For the past few weeks, I've been pairing with Aaron Patterson on the work he's doing trying to enable compacting garbage collection in Ruby. It's been really fantastic working together and he recently wrote a great blog post on the work that's been done. But, garbage collection is a challenging topic that folks feel is inaccessible. I'm sort of obsessed with garbage collection and breaking down the terms and vocabulary so I wanted to highlight a few of the concepts and words mentioned in his post (and some that aren't in the post but that we've been working with) in a more digestible way.
So what do I mean when I say compacting garbage collection? Currently in Ruby, when objects are garbage collected, they can't be moved around, which means they can't be condensed in an optimized fashion in order to free up more of the heap. Compaction enables these objects to be moved around and the references to them (a reference tells you where the object is) get updated. A majority of our work so far has been looking at which of these objects can be moved without messing a whole bunch of stuff up and then how to move them and ensure the reference is updated. The terms below are some of the important ones to note and understand when thinking through and solving this issue.
First is IMEMO. IMEMOs stand for internal memos. They are classes that are used internally in Ruby. The Ruby internals are Ruby objects that shouldn't be exposed and therefore are hidden. In order to ensure that they don't get exposed, iMEMOs are specified as the class type so it's more explicit.
Next is an iseq. An iseq, or instruction sequence, is an object with the type of imemo. Instruction sequences are written in c and are compiled to get Virtual Machine instructions. Instruction sequences are important because they are often pointing or referencing objects like strings or other iseqs that we are trying to unpin or not pin in the first place, so that they can be moved and have their references updated. Iseqs were also quite important to us at this point because a lot of the work we did was to disassemble these instruction sequences on compaction in order to allow them to move.

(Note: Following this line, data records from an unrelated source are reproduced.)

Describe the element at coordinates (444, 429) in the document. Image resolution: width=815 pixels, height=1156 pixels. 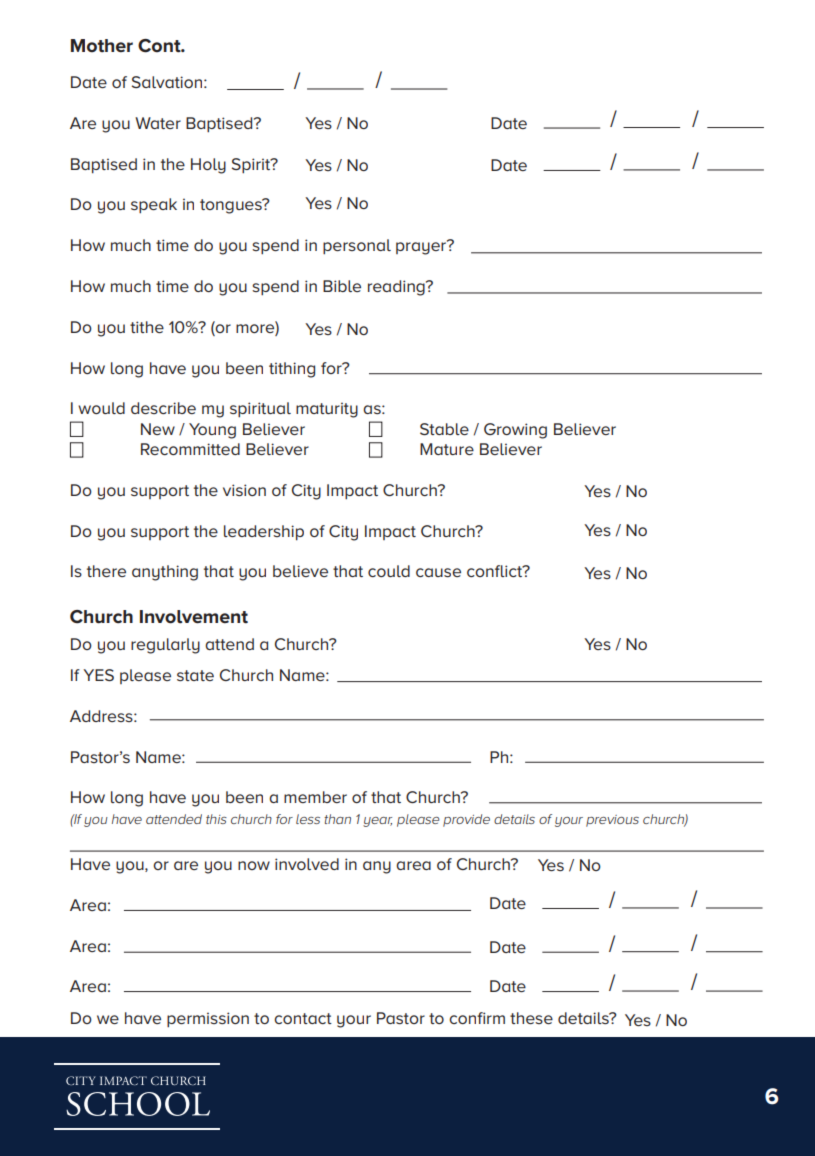
I see `Stable` at that location.
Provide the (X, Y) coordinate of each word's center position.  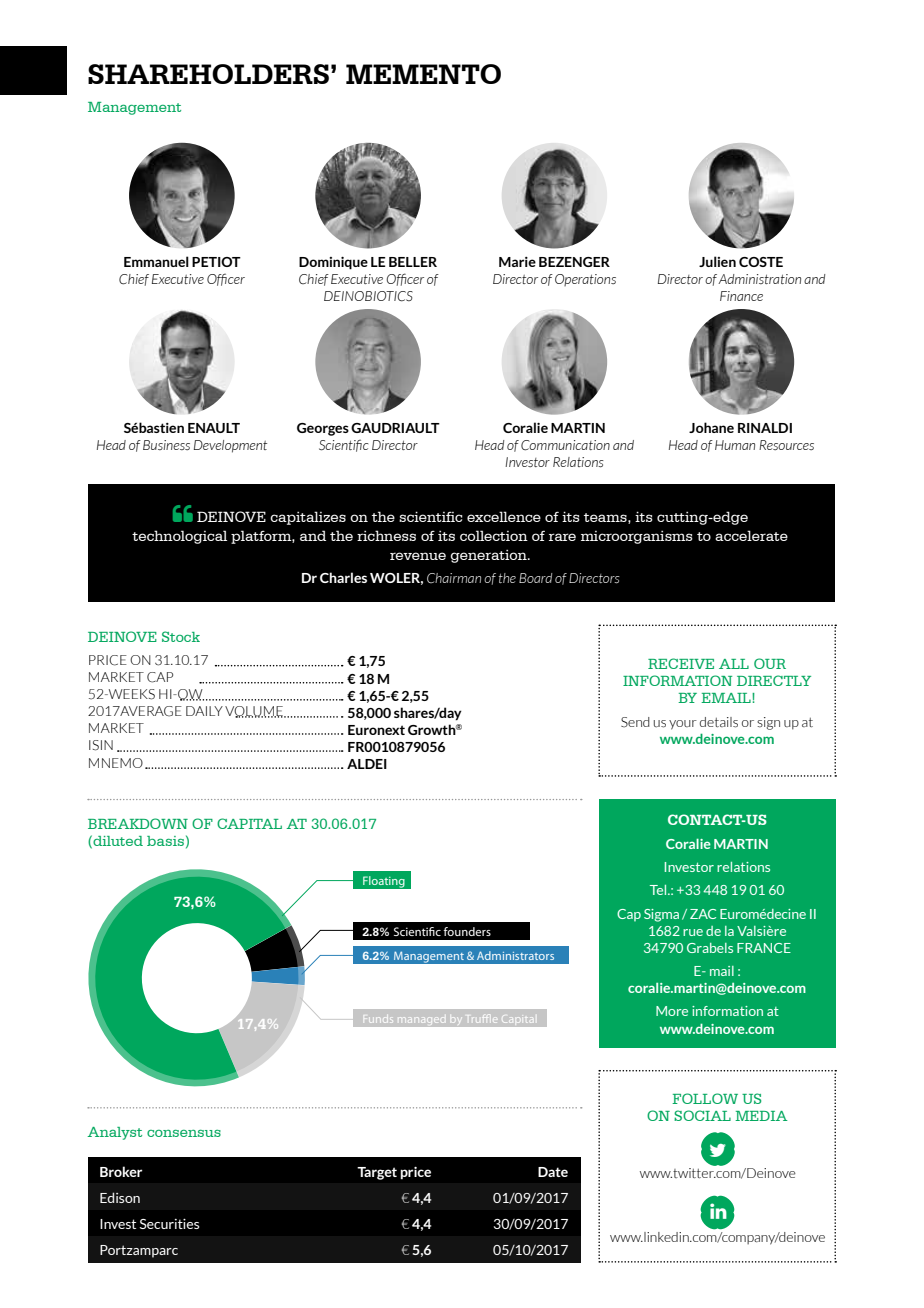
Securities (169, 1224)
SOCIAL (702, 1115)
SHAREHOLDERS (208, 74)
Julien (717, 261)
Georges (323, 429)
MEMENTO (423, 74)
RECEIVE (681, 663)
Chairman (454, 578)
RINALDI (765, 428)
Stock (181, 636)
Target (377, 1173)
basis (165, 841)
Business (166, 445)
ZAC (703, 914)
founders (467, 931)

CDHash. A CDHash is a part of a set of instructions. It's a Ruby hash that is stored IN the instruction sequences. When the code is compiling, these instruction settings happen last. This means that objects in the CDHash need to stay alive until the instructions are all set and compiled. In this scenario, alive means that we want to make sure it doesn't get garbage collected before the insturction sequence finishes compiling. When a CDHash is garbage collected before the instructions are finished compiling, the entire program crashes. Understanding this fact was vital in debugging an issue that was happening when we were disassembling the instruction sequences.
The final term I'll go into is an embedded array. Through this whole dive in to instruction sequences, we talked a lot about arrays. You can see in Tenderlove's post a whole segment on instruction sequences and how they relate to a mark array which affects memory savings potential by reducing the size of the mark array. Though this, I learned there are embedded arrays and non-embedded arrays. An array is 40 bytes. A normal array points at malloc data with a specific size (and then the array size can grow) but if an array is small enough, we don't want to allocate any data. If the array has less the 40 bytes of data, then instead of mallocing, we can just store the data in the array itself and then change it to malloc data if the array is more than 40 bytes. When this happens, the elements of the array are embedded inside the array itself instead of in the malloc (memory allocation) meaning it's an embedded array.
Hope this is helpful and allows some of you who are less certain of the complex technical terms to feel like you can dive in and continue to follow our work.